(A run of rows)

##############################

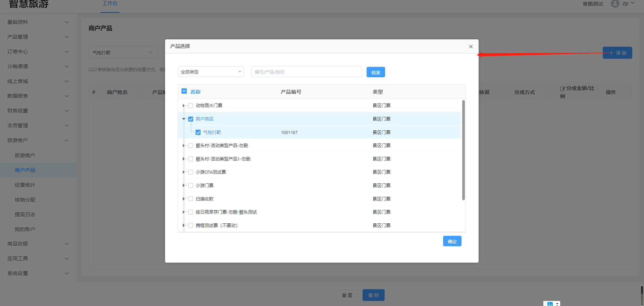Confirm selection with the 确定 button
The height and width of the screenshot is (306, 644).
pos(452,241)
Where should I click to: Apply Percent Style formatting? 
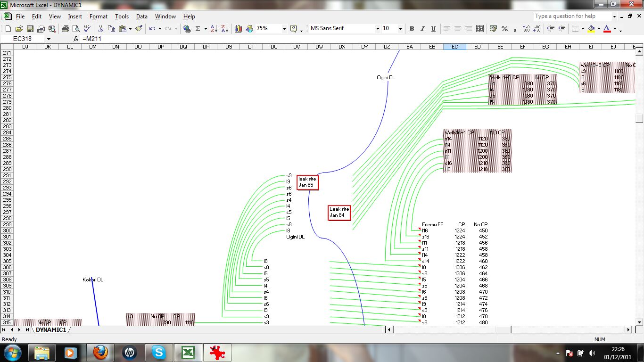(504, 29)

##############################

WHAT IS EXPECTED: Swap "Percent Style" for "Comma Style" in the rows, beginning at the line that has "Where should I" and stopping after the end of the rows, and keep everything else the same. Leave the pictures out of your answer.

TASK RESULT:
Where should I click to: Apply Comma Style formatting? 
(504, 29)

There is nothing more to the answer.